──────── Data for this exercise

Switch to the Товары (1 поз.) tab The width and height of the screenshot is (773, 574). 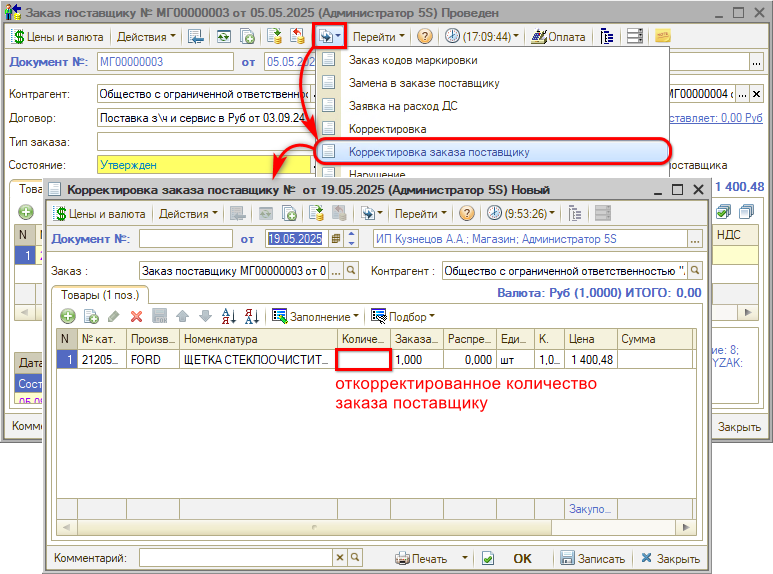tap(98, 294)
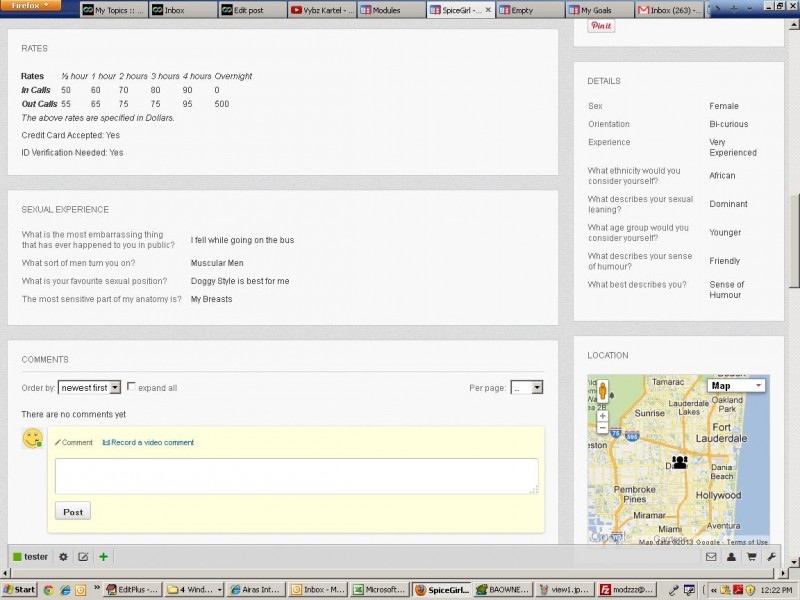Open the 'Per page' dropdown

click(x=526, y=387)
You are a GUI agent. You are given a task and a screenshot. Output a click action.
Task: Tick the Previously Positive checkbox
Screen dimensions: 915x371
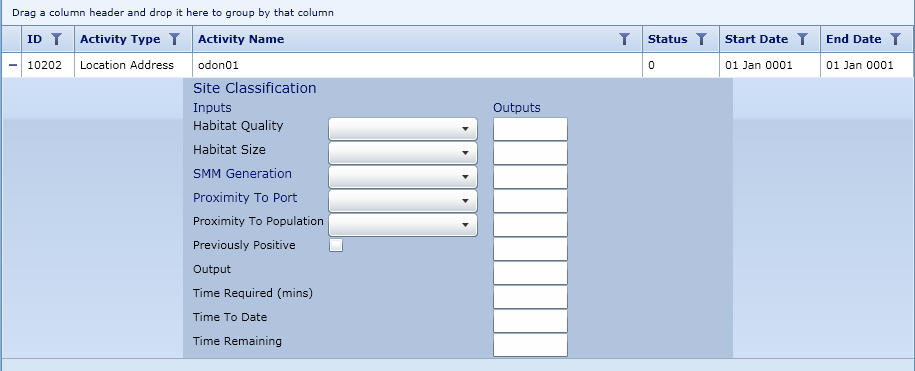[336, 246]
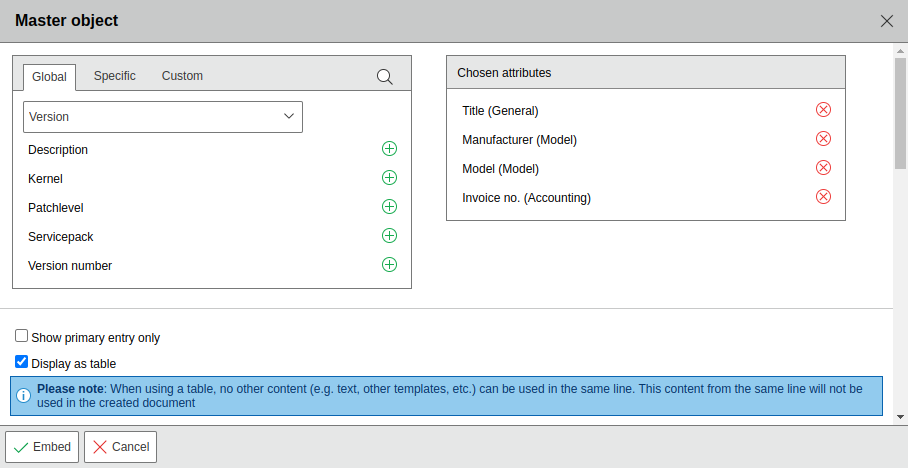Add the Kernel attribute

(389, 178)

────────────────

* Your objective:
The answer should consist solely of the lines from the one containing "You are a GUI" through the last line of the material, copied exactly, with pictures left out.

* Completed task:
You are a GUI agent. You are given a task and a screenshot. Output a click action.
Task: Tick the Previously Positive checkbox
Screen dimensions: 915x371
[336, 246]
Add the Kernel attribute

(389, 178)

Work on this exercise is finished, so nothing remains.